1. In a borehole fluid production system including a pipe string extending from the surface to a downhole location, means suitable for both injecting chemicals into the system downhole and for making downhole pressure measurements, comprising:
a tubular member attachable to the pipe string and extending from the surface to the downhole location, said tubular member sized to accommodate the injection of treating materials into the production system at said downhole location; and
means insertable into the tubular member for substantially restricting the cross-sectional area and total volume of the bore of the tubular member to thereby facilitate the measurement of downhole pressure.
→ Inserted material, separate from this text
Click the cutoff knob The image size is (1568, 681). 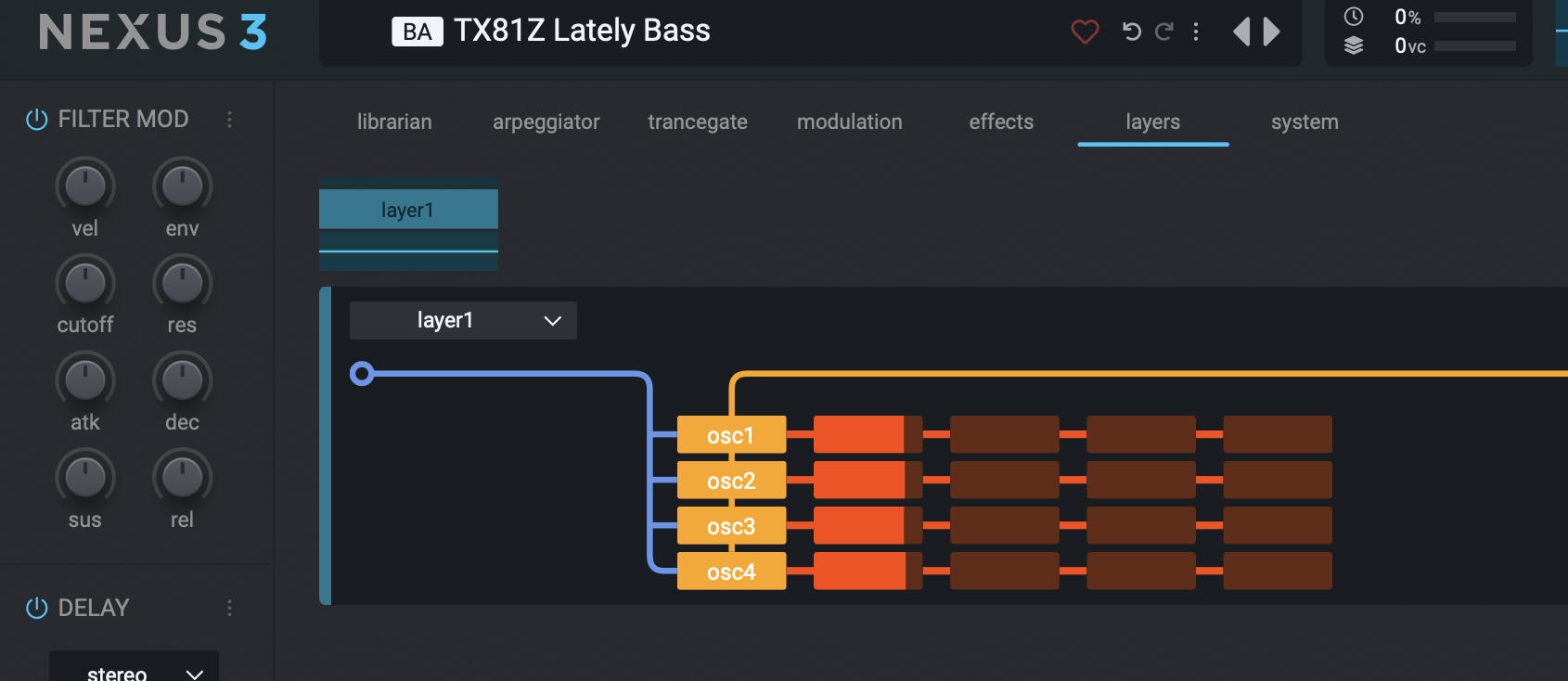pyautogui.click(x=85, y=284)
2. The apparatus of claim 1 further comprising chamber means at the bottom end of and in fluid communication with said tubular member.
3. The apparatus of claim 2 wherein the volume of said chamber means is at least equal to the restricted volume of said tubular member.
4. The apparatus of claim 2 further comprising means for pressurizing said tubular member and at least a portion of said chamber means with a fluid.
5. The apparatus of claim 4 further comprising means in fluid communication with said tubular member for detecting changes in the pressure of said fluid within said tubular member.
6. The apparatus of claim 4 wherein said pressurizing fluid is a gas.
7. The apparatus of claim 1 further comprising means on said insertable means for accommodating pumping of said insertable means through said tubular member.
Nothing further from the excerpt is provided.